Proposte a bizzeffe ma raramente divergono dalla vecchia idea di scuola

L’istruzione | La formazione scolastica alla prova del tempo. Ambito per ambito. Materia per materia. Così l’insegnamento si rinnova. O dovrebbe rinnovarsi. Da questo numero, e per alcune edizioni, le idee sul futuro di una istituzione fondamentale per la crescita della società.

È con questo lancio che IL CAFFÈ inaugura una nuova serie di riflessioni, dopo quella denominata L’ANALISI – Verso la ripresa delle lezioni (cinque puntate, dal 12 luglio al 30 agosto 2020, durante l’estate della pandemia Covid-19).



Forse il dibattito sulla scuola è un po’ confuso e prevedibile.

Prendiamo il discorso sui famigerati livelli della scuola media. Già nel 2012 i Verdi avevano proposto di ridiscuterne. Dopo tanti silenzi e il pollice verso alla «Scuola che verrà», ora si comincia a dire che sì, insomma, magari… Per un noto imprenditore era «l’ennesimo abbassamento della selettività della scuola. L’abolizione dei livelli porterà a ulteriori difficoltà nel momento del passaggio nel mondo del lavoro. Ma soprattutto saranno guai per coloro che vorranno continuare a studiare». Un altro maggiorente locale aveva ritenuto fondamentale ristabilire (sic) la meritocrazia. E il Movimento della scuola, guidato da uomini di scuola, mica dagli ultimi proletari del sistema-scuola, si era messo di traverso: «In certe riforme [ci sono] troppi scienziati dell’educazione», che, detto da «guidatori» della scuola, dovrebbe far riflettere. Non che la «Scuola che verrà» fosse chissà quale rivoluzione, sicché siamo ancora qui, quasi mezzo secolo dopo, a parlare dei livelli della scuola media.

Manca almeno un pizzico di fantasia: perché di idee e proposte se ne sentono a bizzeffe, ma raramente divergono granché da quell’idea di scuola che ci accompagna tutti da più di un secolo. Forse toglieranno i livelli della scuola media. Chissà cosa si inventeranno dopo, sperando che la soluzione non diventi l’Hiroshima della scuola dell’obbligo.

Poi, come si ripete spesso, sono i buoni maestri a fare una buona scuola, quelli che incantano i loro studenti, trasformano un complicato problema matematico in un’opera d’arte – al contrario di quegli altri, capaci di inaridire Leopardi. Va da sé che il medesimo ragionamento vale per tutti gli altri mestieri, perché pretendiamo di poterci fidare del pizzaiolo e dell’autista del bus, di chi fa i nostri giornali preferiti, dei professionisti e degli artigiani ai quali ci capita di affidarci. La differenza principale è che se non sono contento dell’elettricista, o del giornale, lo cambio. L’altra differenza è che la scuola, come la giustizia e l’esercito, è un’istituzione dello stato, ancorata alla costituzione, mica un servizio. Tutti sono obbligati a frequentarla, e non è solo questione di imparare a leggere, scrivere e far di conto.

Tutti siamo andati a scuola. C’è chi si è appassionato e chi è stato malissimo. C’è chi ricorda i suoi maestri, perché erano il meglio o il peggio. Sia come sia, magari non avremo imparato bene la matematica, l’italiano o tutta quell’abbondanza di nozioni, tecniche, lingue e competenze che si usa infilare nei programmi: ma siamo tutti esperti di scuola, ognuno con la sua soluzione, magica e quasi banale.

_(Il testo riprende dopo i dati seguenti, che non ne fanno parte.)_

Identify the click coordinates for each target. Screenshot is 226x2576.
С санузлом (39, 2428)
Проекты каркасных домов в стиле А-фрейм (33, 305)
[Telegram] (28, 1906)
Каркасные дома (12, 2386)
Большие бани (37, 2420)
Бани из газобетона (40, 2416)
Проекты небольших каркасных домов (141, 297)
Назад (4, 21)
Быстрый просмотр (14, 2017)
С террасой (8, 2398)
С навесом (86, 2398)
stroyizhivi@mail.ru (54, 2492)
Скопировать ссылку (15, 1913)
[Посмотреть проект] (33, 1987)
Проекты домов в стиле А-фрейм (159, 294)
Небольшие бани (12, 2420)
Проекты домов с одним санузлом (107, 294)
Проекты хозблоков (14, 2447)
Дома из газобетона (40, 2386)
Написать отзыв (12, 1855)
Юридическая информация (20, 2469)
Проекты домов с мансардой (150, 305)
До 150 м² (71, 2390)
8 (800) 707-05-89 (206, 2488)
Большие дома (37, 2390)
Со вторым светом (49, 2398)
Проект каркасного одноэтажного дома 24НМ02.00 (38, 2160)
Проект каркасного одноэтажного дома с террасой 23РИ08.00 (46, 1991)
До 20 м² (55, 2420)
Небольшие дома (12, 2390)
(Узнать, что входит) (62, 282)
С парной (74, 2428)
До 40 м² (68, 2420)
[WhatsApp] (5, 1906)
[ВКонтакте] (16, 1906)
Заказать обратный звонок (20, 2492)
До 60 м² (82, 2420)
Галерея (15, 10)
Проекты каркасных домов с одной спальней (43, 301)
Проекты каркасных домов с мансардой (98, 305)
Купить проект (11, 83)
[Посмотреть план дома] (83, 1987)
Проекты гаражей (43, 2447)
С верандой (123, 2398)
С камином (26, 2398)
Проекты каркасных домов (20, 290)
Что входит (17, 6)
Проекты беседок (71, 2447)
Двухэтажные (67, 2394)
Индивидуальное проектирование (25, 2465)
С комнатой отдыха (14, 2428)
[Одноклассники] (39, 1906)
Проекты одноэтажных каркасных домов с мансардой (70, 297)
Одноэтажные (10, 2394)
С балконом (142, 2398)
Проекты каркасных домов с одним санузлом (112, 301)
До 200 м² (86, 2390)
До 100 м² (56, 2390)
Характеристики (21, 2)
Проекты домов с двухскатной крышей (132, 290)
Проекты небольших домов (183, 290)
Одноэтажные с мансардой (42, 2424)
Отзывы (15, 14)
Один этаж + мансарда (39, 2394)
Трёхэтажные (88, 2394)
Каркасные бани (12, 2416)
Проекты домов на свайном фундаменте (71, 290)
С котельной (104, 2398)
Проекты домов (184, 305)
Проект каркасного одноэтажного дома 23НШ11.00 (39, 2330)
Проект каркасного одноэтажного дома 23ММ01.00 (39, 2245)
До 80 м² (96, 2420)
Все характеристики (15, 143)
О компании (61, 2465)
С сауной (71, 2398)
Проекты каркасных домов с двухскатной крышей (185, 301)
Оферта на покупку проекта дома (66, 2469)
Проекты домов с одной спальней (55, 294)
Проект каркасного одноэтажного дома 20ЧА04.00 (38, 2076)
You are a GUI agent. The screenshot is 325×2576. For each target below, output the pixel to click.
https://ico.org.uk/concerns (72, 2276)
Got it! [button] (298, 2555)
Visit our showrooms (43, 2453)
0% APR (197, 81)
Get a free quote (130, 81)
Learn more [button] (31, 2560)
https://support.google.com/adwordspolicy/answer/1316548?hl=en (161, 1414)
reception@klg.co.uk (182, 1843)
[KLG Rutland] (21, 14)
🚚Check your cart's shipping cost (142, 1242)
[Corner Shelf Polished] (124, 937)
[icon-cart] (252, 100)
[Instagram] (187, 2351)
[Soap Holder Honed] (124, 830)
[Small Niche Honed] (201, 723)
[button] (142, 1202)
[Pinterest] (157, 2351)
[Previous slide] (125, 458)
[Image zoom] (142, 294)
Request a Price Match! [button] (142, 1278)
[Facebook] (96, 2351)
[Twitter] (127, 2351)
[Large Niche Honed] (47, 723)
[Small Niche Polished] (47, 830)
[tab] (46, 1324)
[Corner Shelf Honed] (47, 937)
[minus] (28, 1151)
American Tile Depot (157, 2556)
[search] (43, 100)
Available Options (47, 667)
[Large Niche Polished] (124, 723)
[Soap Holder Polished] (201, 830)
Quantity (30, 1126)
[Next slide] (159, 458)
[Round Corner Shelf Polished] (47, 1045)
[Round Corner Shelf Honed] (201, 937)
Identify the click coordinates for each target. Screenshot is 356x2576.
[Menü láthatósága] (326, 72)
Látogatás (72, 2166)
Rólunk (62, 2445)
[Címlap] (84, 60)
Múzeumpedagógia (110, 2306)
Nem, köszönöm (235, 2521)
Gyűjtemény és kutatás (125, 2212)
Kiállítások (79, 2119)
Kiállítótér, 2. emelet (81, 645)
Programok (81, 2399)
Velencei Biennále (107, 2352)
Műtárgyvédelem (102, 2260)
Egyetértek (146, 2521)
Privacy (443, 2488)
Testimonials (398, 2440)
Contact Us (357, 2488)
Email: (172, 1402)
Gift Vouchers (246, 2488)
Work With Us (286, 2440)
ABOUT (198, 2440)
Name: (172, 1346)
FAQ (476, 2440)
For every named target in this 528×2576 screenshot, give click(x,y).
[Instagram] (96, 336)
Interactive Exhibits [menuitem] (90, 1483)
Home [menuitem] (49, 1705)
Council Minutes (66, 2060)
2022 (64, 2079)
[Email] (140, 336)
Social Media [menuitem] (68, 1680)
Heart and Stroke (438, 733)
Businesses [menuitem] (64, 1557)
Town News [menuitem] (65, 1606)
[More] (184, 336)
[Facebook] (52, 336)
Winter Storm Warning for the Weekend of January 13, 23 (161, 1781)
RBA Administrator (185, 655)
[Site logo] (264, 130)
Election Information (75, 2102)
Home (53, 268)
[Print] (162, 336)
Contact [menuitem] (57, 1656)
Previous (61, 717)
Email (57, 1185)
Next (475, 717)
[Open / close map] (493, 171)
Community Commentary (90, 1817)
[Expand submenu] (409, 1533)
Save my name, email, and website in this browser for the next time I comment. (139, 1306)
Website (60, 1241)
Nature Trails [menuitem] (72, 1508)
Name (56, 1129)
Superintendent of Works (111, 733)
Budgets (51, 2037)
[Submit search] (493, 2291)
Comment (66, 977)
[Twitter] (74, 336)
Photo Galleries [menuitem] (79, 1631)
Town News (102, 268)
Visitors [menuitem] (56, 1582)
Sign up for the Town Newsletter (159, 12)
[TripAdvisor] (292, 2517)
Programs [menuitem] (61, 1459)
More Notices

È da riflessioni come queste che vorrei ripartire, non per rincorrere chissà che rivoluzione copernicana, perché tanto la Realpolitik viaggia con prudenza e il piede sul freno, e con l’illusionismo non si va distante. Però esistono delle idee che arrivano molto più in là dei livelli e della media del 4.65 per andare al liceo a farsi massacrare una volta su tre. Ci sono problemi politici, sociali e culturali enormi, da affrontare con spirito critico, curiosità, piacere del dubbio e della speculazione intellettuale: attitudini che non possono nascere in una scuola ingessata e inutilmente selettiva. Per imparare a difendersi dalle fake news e dai tanti imbonitori della politica e dell’economia serve una scuola diversa: perché educare non è sinonimo di addomesticare, né di intrattenere o divertire.